Thanks for getting in touch. Babies with BWS are sometimes described as having mild BWS if they don't have examphalous or other major problems at birth. BWS covers a wide spectrum, with some children being more severely effected than others. However, the genetic testing will have revealed which subgroup of BWS your baby is in. This will also determine whether she has an increased risk of tumours and will need screening. Your geneticist should have explained all of this to you. If you do know which genetic subgroup she is in then we can give you more details. We will shortly be publishing on our website a report from GOSH explaining the genetics of BWS in more detail.

If you have any other questions or concerns please ask. Try not to worry too much otherwise you will miss out on all the joy of your daughter. I have a 14 year old son with BWS...described as mild when he was diagnosed...and he is doing really well. Wishing you all the best.

DanaSue in reply to Songbird639 years ago

Thank you Songbird! The genetisis did not explained anything to us yet.i let them copy of medical file and paperwork to do research on BWS .... I was the one asking for the referral from our doc to see a genetisis to get the testing and have someone look at her who is familiar with BWS. We have to drive a few hours to go to Childrens Hospital in Phoenix in AZ ( USA). I am now trying to figure out the different categories of BWS since we got a positive on the blood test. They are still having us do ultrasounds and blood work and EKG for the next 10 years every 3 months.

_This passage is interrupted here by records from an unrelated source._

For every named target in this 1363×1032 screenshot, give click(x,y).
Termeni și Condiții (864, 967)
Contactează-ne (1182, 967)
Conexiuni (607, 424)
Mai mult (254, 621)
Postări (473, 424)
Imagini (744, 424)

Background info- I was told I had infertility issues and could never have a baby and we were looking into adoption. Then had surgery and a month later and surprise ....pregnant with her and doc watched me like a hawk lol. Anyway, husband and I are trying to get blood test on us now to see if we are a carrier of BWS or if it was spontaneous.

Reply (0)Report

marlena019 years ago

my son is two and was born with a mild case. He has the marking's and larger tongue, along with a slight right side hemi. He has grown into all these things and is barely noticeable. He sees his genetics doc and goes for regular ultra sounds along with blood work every 3 months until he is age 8 or 9.... hope this helps....

DanaSue9 years ago

Yes this helps....thank you! Are you based in the US or UK? I am finding the U.S. has no info and BWS is rare here. That is part of my frustration I think.